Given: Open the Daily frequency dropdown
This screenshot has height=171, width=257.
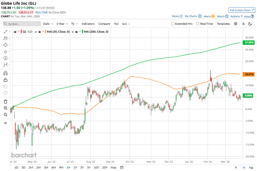Looking at the screenshot, I should 48,24.
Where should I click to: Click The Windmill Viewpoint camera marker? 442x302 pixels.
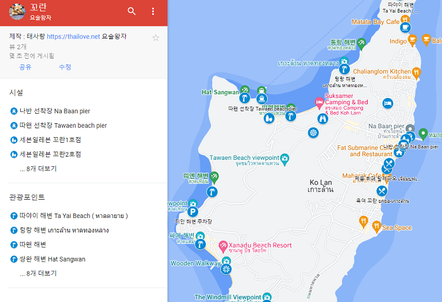click(267, 297)
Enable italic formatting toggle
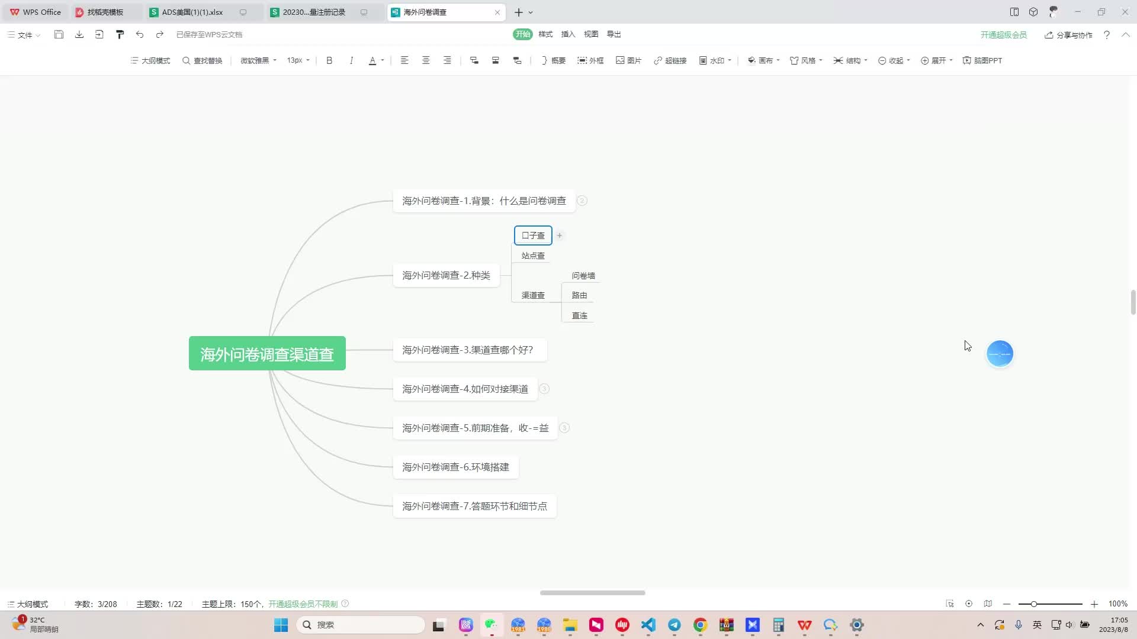 click(351, 60)
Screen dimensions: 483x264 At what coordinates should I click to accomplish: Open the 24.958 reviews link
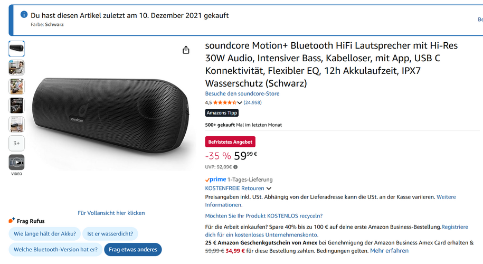252,102
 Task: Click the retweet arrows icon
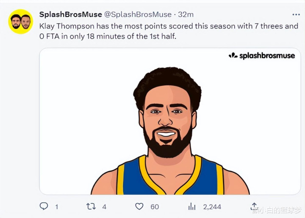pyautogui.click(x=91, y=206)
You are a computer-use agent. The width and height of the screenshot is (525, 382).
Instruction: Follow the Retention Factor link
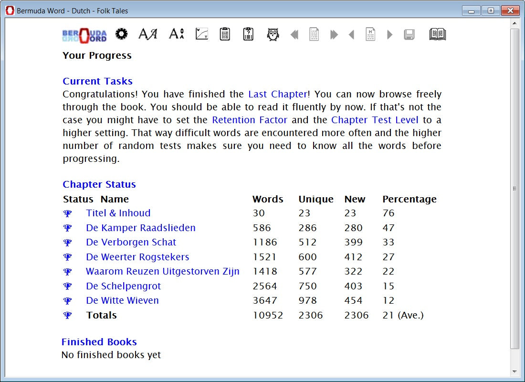coord(250,120)
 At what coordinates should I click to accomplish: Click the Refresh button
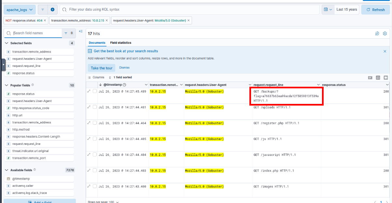point(375,10)
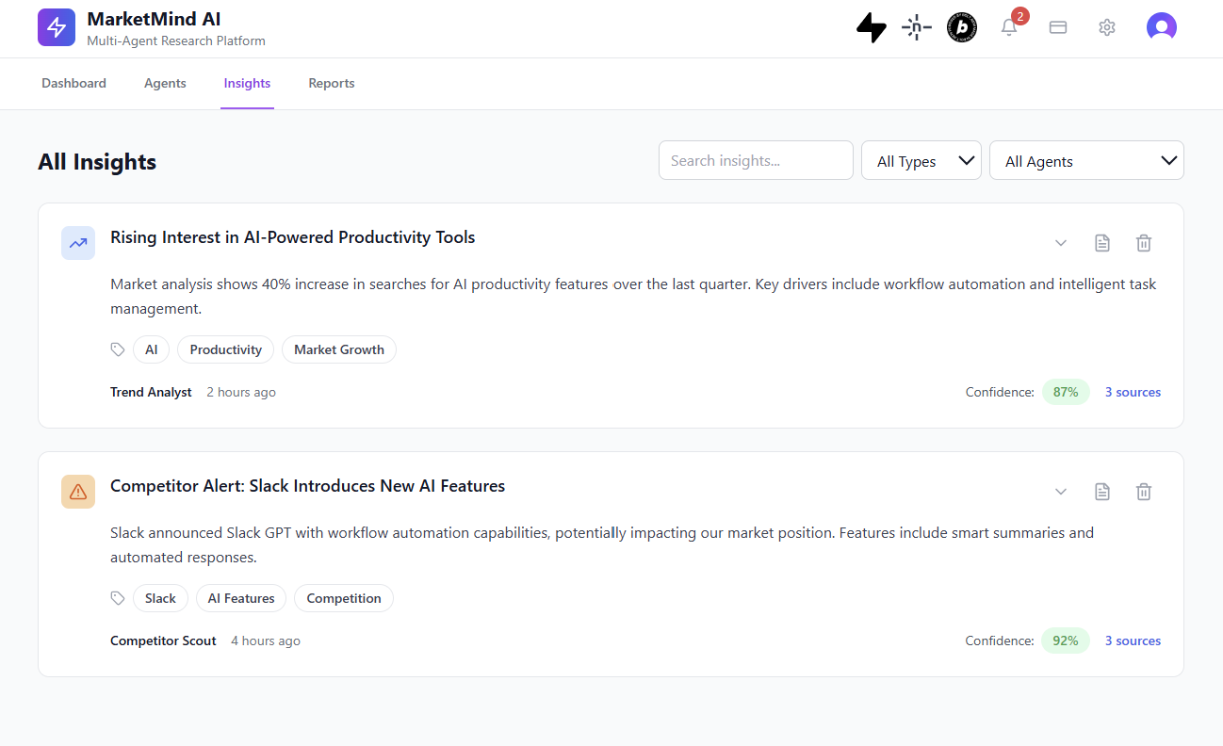Open the All Agents dropdown
1223x746 pixels.
click(1086, 161)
━━━━━━
What you need to copy is the run of lines from the one holding "At what coordinates should I click to accomplish: Click" through the end of the data, exactly and only, both ends included, pictures omitted.

## Exercise response
 At what coordinates should I click to accomplish: Click the Refresh button
point(375,10)
Open the All Agents dropdown
1223x746 pixels.
click(1086, 161)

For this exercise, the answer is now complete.